The Freedom of Information Act has meant these statistics have gone public and have shown that a great many people are avoiding the points from speeding by attending ‘speed awareness workshops’ where they are given a four hour lesson about the dangers of speeding. Since 2008 the figures have sky-rocketed – from 2008 to 2010 there was a sixteen fold increase in the number of people attending.

A spokesman from the Association of British Drivers, Neil Humphries has commented, “We are disappointed that Suffolk is still prosecuting drivers at such a rate when other counties across the UK are moving away from using speed cameras. Some areas have switched off all of their speed cameras and as a result there has been no change to the number of road accidents.”

A spokeswoman for the Suffolk police however has refuted these claims saying that, “We are using the speed cameras in the areas where residents have identified speeding as a concern. They are an effective way of reducing the number of road casualties that we see in the county.

“The cameras are an effective way to deter people from speeding on our roads and the classes for those that speed are an effective way to prevent further offences. The help to educate, rather than simply punish those who have committed no serious offences. If we simply punish people who speed they may not learn their lesson, but by educating them we are promoting positive rehabilitation.”

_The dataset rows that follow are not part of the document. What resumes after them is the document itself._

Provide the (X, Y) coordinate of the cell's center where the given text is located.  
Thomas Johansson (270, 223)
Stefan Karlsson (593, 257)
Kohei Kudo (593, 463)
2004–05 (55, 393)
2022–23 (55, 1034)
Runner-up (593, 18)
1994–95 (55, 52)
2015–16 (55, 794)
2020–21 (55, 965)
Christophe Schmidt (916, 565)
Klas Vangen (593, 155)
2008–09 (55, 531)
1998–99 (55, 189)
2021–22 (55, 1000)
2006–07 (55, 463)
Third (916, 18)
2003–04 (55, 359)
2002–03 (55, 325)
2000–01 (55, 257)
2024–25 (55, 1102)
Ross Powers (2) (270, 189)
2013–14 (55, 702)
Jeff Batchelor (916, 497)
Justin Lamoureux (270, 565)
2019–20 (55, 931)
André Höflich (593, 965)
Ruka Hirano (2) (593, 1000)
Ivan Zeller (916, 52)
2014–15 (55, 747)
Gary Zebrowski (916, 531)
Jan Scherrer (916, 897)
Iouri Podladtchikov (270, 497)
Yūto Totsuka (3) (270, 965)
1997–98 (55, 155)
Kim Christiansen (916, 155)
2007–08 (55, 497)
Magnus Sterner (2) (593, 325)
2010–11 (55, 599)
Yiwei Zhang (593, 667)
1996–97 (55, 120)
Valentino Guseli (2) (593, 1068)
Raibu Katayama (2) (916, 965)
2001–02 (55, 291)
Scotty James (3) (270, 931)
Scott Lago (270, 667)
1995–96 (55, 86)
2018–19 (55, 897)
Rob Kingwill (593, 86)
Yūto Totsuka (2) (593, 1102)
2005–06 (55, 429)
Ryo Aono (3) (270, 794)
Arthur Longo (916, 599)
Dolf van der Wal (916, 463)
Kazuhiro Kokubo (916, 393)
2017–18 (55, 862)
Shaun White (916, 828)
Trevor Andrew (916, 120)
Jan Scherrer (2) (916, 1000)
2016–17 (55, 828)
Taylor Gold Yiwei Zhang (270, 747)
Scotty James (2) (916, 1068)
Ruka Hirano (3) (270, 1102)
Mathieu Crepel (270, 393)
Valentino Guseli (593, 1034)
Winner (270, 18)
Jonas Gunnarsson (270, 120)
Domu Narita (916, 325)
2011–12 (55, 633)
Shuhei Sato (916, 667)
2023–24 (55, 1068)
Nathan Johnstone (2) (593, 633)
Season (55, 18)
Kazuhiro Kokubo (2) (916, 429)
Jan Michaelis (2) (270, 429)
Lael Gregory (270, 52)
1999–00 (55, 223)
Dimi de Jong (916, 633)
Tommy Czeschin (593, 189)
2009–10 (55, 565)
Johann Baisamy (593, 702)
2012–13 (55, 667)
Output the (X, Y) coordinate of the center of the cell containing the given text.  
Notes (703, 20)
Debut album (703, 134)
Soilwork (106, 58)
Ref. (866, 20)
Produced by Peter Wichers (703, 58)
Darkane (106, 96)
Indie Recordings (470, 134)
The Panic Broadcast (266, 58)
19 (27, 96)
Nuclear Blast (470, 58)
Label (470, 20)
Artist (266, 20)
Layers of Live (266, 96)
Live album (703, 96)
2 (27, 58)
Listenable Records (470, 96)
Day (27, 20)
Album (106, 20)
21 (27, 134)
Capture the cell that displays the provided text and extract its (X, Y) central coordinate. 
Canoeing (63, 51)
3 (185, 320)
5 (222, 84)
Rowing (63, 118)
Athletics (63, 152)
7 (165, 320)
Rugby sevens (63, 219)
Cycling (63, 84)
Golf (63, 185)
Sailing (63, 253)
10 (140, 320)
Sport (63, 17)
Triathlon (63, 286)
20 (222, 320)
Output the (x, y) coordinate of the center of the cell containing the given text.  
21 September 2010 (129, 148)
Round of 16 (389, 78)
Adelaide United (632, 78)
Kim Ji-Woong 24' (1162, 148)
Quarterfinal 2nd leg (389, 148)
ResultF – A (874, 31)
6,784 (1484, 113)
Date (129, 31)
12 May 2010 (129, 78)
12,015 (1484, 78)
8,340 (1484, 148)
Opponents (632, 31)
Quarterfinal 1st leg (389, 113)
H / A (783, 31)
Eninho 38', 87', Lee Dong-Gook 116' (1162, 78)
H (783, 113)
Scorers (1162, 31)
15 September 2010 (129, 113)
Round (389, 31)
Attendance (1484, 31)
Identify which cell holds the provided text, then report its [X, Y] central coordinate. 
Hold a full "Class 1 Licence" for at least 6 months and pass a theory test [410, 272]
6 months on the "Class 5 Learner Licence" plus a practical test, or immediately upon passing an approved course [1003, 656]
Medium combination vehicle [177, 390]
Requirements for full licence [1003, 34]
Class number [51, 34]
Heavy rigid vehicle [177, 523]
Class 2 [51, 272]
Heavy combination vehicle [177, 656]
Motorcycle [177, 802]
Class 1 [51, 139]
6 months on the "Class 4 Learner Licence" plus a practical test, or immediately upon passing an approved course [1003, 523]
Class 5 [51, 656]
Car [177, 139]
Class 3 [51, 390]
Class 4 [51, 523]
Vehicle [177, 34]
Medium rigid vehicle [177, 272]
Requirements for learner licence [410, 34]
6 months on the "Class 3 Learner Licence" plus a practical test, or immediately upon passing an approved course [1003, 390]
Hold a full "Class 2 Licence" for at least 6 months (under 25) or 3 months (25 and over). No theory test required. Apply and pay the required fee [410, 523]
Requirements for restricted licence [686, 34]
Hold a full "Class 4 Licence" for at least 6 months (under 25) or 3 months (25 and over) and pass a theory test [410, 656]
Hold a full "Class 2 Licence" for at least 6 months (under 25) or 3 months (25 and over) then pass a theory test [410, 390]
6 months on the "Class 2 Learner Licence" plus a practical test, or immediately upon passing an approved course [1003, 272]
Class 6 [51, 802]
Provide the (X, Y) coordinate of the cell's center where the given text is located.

Suffolk police have been requested to reveal the sites where the most speeding offences have occurred. They have managed to avoid having to give the information by saying that giving it would encourage people to vandalise the speed cameras in those locations. Although not naming the location of the camera they did say that one camera alone has caught over 3,500 drivers in the first eight months of the year.

The force did reveal however that the four most prolific cameras at catching people are those that are mobile. Suffolk police have also said that some of the cameras in the county that were deactivated to save money are all now back on and fully operational.